While the invasive endpoints of the imiquimod challenge (cells, cytokines) showed a consistent immunomodulatory effect of EDP1815, there was no effect on imaging outcomes of this challenge (basal flow, flare, erythema). The discrepancy between EDP1815 effects based on the imaging and cellular outcomes following the imiquimod challenge is interesting and underlines the potential unrelatedness of TLR-driven vascular responses (probably iNOS- and eNOS-driven [27, 28]) and other immune responses. The results of an immunosuppressive effect of EDP1815 on the invasive endpoints of the imiquimod challenge are in line with the results of preclinical research showing a suppressive effect of EDP1815 on imiquimod-induced inflammation in mice [16]. In hindsight, powering the current study on the cellular endpoints of the imiquimod challenge instead of the imaging endpoints of the KLH challenge could have revealed more significant treatment effects. Additionally, measuring not only imaging outcomes but also invasive outcomes for the KLH challenge (skin cells, cytokines) could have revealed immunomodulatory effects of EDP1815 on adaptive immune responses, similar to the effects on the imiquimod challenge.

In this study, the difference in effect between two different enteric coatings was studied. It was hypothesized that the EC2 coating would have better effects than the EC1 coating, because of the earlier release and therefore higher exposure of EDP1815 to the gut epithelium by EC2 as compared to EC1. The majority of the leukocyte populations of the gut immune system are located in the duodenum and jejunum, hence earlier dissolution of the capsules should lead to more exposure to intra-epithelial lymphocytes (IELs) of the gut [29]. However, the results of our study were opposite and were not in line with this hypothesis, with a stronger effect of EC1 compared to EC2 on the influx of inflammatory cells in blister fluid during the imiquimod challenge, and comparable effects of EC1 and EC2 on cytokines. Possibly, there was still variation in the place of dissolution of the capsules within the EC1 and EC2 groups.

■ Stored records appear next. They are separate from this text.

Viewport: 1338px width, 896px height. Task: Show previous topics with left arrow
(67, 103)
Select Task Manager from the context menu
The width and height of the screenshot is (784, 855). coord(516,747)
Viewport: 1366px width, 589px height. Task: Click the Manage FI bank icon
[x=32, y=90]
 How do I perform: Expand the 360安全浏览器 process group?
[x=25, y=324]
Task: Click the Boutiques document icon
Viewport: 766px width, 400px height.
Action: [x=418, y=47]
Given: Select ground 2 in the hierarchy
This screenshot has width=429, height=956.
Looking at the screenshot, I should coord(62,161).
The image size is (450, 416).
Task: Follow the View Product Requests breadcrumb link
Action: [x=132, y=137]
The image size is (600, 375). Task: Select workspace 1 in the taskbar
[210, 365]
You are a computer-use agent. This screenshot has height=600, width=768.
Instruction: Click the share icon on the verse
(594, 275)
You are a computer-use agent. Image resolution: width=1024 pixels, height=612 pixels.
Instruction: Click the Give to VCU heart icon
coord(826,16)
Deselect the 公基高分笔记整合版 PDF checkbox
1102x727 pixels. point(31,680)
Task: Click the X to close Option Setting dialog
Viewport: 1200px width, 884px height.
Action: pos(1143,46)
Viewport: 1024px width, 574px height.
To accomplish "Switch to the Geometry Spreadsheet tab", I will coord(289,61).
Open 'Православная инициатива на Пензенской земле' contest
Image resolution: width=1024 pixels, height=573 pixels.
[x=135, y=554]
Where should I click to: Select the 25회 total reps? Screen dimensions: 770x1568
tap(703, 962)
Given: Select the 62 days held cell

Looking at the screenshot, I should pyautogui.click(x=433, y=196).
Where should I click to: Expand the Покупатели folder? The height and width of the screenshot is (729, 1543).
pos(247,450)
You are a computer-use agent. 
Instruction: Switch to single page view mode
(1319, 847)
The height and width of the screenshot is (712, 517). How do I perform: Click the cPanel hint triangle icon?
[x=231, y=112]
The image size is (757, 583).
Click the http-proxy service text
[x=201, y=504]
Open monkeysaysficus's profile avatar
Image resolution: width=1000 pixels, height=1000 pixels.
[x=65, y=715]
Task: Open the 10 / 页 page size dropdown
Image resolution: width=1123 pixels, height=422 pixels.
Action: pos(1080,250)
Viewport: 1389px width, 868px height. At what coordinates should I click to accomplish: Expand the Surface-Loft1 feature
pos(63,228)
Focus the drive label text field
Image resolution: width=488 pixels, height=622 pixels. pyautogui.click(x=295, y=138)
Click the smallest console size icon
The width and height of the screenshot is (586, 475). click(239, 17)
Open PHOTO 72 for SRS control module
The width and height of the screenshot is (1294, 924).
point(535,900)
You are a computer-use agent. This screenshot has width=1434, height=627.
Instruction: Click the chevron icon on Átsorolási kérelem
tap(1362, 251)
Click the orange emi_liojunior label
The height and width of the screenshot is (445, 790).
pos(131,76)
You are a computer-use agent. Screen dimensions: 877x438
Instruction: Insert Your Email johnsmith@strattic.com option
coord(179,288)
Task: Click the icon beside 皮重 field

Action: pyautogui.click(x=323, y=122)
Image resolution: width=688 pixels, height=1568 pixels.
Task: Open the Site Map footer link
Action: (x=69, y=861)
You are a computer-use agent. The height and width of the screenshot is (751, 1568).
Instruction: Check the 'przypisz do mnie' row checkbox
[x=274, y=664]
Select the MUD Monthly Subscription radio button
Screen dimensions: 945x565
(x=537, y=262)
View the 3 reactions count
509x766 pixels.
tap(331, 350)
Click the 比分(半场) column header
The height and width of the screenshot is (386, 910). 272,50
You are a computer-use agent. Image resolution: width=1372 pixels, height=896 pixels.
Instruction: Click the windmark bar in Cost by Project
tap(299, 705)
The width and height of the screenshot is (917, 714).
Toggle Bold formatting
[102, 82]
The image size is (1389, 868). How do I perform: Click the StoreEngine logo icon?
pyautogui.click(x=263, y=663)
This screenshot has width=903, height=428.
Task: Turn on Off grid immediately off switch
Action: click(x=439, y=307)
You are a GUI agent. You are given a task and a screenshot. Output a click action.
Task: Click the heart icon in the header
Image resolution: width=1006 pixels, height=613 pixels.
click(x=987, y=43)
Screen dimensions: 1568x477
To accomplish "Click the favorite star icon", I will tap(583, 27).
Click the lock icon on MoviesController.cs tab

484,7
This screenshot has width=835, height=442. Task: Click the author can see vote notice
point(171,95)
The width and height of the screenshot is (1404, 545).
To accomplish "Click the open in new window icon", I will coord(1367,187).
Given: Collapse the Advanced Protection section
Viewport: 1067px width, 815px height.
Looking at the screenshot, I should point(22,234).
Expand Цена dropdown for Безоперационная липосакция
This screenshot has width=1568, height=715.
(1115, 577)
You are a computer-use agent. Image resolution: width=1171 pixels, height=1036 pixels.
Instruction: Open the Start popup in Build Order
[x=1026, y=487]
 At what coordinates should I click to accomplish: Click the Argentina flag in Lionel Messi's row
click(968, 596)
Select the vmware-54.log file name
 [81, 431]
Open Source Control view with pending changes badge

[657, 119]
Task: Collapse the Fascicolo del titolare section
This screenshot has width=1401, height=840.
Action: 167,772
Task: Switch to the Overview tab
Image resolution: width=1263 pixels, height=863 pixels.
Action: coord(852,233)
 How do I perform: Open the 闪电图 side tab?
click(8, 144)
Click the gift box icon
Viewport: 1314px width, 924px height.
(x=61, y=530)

Although the efficacy of EDP1815 had been demonstrated in several preclinical studies [11,12,13,14,15], not all immunomodulatory effects could be reproduced in the current clinical study. This could be explained by several factors, including the inherent suboptimal translation of immune responses between mice and man, experimental conditions (preclinical studies are performed in a controlled environment, whereas human volunteers are constantly exposed to wide ranges of microorganisms), or a suboptimal EDP1815 dose evaluated in the clinical setting. Dose-response relationships of gut-targeting drugs are difficult to determine since monitoring of actual exposure is impossible. Given the observation that a dose of 8.0 × 1011 cells EDP1815 per day did result in a clinical effect in psoriasis patients, as opposed to the results of the current study, in hindsight, the used dose may have been too low to exert a significant effect on the KLH response.

Concluding, in this study an immunomodulatory effect of EDP1815, a single-strain preparation of P. histicola, was demonstrated. EDP1815, particularly as formulation EC1, caused reductions in imiquimod-induced inflammatory cells and cytokine responses in blister fluid, indicating an immunomodulatory effect on TLR7-driven innate immune reaction. These findings are in line with a recently conducted phase 2 clinical study in psoriasis patients that showed positive treatment effects of EDP1815 [Maslin et al., submitted for publication]. EDP1815 treatment also modulated imiquimod-driven T and B cell responses, suggesting a potential impact of the compound on adaptive immunity. EDP1815 treatment did not affect imiquimod-induced skin perfusion or erythema and had no effect on the adaptive immune response studied by the KLH challenge. Based on the observed immunomodulatory potential of EDP1815, the compound may be valuable for the long-term treatment of autoimmune diseases, such as psoriasis and eczema.